FRAGMENTO SELECCIONADO
Se descubrió, además, que ciertas enfermedades, como la fiebre amarilla y la malaria, eran transmitidas por mosquitos; la fiebre tifoidea, por los piojos; la fiebre manchada de las Montañas Rocosas, por garrapatas; la peste bubónica, por las moscas, y así sucesivamente. Las medidas adoptadas contra estos pequeños organismos transmisores de gérmenes contribuyeron en disminuir la incidencia de las enfermedades. En esos descubrimientos colaboraron hombres como los americanos Walter Reed (1851-1902) y Howard Taylor Ricketts (1871-1910), y el francés Charles J. Nicolle (1866-1936).
El bacteriólogo alemán Paul Ehrlich (1854-1915) fue pionero en el uso de ciertos productos químicos que mataban determinadas bacterias sin destruir al ser humano en el que vivían. Su mayor descubrimiento lo realizó en 1910, cuando encontró un compuesto de arsénico activo contra las bacterias que producían la sífilis.
Este tipo de trabajo culminó con el descubrimiento del efecto antibacteriano de las sulfamidas y compuestos relacionados, empezando con el trabajo del bioquímico alemán Gerhard Domagk (1895-1964) en 1935, y de los antibióticos, comenzando con el trabajo del microbiólogo franco-americano René Jules Dubos (1901-) en 1939.
Hasta 1955 no se obtuvo una plena victoria contra la poliomielitis, gracias a una vacuna preparada por el microbiólogo Jonas Edward Salk (1914-).

DATOS DE ENTRADA
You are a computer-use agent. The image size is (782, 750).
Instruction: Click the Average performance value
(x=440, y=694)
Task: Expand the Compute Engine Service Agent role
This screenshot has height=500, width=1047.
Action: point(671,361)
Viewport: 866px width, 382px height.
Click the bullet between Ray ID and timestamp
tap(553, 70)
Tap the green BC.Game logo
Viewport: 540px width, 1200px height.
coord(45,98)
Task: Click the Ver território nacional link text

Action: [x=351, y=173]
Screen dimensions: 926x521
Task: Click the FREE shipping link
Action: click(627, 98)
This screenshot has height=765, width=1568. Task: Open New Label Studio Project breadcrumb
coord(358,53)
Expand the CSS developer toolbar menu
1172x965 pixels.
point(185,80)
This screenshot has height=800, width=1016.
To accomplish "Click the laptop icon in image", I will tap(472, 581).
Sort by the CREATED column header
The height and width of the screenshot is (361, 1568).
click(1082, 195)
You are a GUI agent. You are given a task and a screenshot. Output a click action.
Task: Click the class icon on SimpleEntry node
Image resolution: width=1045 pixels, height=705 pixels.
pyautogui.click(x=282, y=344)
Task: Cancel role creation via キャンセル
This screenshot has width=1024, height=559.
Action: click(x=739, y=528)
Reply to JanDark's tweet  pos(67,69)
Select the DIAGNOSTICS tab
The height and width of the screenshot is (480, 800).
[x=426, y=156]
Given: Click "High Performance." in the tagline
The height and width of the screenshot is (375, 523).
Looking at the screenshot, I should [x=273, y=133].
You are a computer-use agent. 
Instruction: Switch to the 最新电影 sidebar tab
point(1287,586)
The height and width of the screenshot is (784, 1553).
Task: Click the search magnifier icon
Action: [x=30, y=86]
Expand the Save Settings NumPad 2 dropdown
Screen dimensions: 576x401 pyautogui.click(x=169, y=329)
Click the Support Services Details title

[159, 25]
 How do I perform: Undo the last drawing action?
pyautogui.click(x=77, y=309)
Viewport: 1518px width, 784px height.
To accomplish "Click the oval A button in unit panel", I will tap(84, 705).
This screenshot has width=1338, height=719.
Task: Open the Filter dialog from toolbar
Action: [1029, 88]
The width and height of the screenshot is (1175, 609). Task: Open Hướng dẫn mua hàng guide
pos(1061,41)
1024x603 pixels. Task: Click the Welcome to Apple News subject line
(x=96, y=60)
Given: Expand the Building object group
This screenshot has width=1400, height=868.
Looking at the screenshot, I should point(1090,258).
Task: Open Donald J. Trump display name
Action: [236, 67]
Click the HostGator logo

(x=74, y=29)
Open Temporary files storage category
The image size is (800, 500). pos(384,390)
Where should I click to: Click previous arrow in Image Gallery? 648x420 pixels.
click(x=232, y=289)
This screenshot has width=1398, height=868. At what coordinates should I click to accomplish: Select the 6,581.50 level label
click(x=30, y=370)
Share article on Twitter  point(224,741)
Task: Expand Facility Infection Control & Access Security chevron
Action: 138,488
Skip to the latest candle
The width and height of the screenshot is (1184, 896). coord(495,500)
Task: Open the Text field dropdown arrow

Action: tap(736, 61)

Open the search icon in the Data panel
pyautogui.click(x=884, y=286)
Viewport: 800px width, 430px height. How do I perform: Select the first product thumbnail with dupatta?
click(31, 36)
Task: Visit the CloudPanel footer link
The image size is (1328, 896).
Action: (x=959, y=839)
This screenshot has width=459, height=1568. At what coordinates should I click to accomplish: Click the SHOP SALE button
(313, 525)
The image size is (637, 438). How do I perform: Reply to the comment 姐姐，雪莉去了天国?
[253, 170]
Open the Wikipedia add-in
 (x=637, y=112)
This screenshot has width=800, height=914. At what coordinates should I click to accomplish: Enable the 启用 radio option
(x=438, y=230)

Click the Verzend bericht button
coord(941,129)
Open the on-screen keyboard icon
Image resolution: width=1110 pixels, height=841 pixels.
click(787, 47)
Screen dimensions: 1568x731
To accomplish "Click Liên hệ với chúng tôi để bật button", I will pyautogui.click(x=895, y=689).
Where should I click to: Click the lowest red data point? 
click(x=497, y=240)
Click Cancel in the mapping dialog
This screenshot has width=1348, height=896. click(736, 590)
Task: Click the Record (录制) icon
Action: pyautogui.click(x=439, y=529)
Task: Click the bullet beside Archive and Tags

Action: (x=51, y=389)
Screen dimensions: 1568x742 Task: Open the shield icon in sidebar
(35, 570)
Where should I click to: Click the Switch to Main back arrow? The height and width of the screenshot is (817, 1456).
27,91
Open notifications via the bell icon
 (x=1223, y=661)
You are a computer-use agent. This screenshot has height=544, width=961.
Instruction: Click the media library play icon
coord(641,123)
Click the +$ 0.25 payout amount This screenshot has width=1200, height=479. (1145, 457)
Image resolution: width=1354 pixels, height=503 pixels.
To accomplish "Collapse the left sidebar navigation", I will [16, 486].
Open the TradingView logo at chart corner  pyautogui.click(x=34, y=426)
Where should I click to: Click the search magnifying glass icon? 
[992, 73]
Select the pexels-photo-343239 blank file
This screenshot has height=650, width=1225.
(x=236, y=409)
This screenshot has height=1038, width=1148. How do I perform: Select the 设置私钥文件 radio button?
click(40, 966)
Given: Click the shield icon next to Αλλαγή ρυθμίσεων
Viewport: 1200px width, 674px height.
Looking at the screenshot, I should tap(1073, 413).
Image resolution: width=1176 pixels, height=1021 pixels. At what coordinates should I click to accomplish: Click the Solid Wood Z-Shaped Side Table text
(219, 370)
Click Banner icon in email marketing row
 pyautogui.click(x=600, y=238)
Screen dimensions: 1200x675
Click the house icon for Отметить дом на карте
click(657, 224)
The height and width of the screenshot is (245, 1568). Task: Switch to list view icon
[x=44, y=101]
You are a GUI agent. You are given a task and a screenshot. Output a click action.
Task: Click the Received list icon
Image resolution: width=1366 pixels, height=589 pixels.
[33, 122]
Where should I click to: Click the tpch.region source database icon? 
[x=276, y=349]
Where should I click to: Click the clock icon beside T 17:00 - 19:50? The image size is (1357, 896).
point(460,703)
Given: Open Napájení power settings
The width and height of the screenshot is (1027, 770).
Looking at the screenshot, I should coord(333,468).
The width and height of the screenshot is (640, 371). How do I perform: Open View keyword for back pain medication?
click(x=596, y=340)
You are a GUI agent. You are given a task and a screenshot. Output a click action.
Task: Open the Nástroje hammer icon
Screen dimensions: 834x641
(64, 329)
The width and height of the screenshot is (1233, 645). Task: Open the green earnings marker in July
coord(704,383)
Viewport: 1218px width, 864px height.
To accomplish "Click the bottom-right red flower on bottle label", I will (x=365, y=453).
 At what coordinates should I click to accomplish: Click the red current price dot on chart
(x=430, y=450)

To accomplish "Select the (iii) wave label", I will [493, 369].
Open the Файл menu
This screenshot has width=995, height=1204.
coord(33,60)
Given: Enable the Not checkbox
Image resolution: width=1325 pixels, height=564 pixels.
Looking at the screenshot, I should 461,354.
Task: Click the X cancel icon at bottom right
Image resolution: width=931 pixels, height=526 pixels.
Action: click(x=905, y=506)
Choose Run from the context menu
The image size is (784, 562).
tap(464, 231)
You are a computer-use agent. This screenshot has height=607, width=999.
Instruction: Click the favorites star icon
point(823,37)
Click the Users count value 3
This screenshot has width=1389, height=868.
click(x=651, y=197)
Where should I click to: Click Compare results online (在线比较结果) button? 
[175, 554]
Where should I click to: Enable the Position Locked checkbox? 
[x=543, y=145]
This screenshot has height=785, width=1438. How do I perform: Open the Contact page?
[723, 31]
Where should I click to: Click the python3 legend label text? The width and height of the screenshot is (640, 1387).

QUÉ HACER
(a) ¿En qué año se logró una plena victoria contra la poliomielitis según el texto sobre la historia de la medicina?
(b) Reproduce del texto sobre la historia de la medicina el pasaje que va desde "Este tipo de" hasta "Edward Salk (1914-).", incluidas ambas partes.

RESPUESTAS POR TAREA
(a) En 1955, gracias a una vacuna preparada por Jonas Edward Salk.

(b)
Este tipo de trabajo culminó con el descubrimiento del efecto antibacteriano de las sulfamidas y compuestos relacionados, empezando con el trabajo del bioquímico alemán Gerhard Domagk (1895-1964) en 1935, y de los antibióticos, comenzando con el trabajo del microbiólogo franco-americano René Jules Dubos (1901-) en 1939.
Hasta 1955 no se obtuvo una plena victoria contra la poliomielitis, gracias a una vacuna preparada por el microbiólogo Jonas Edward Salk (1914-).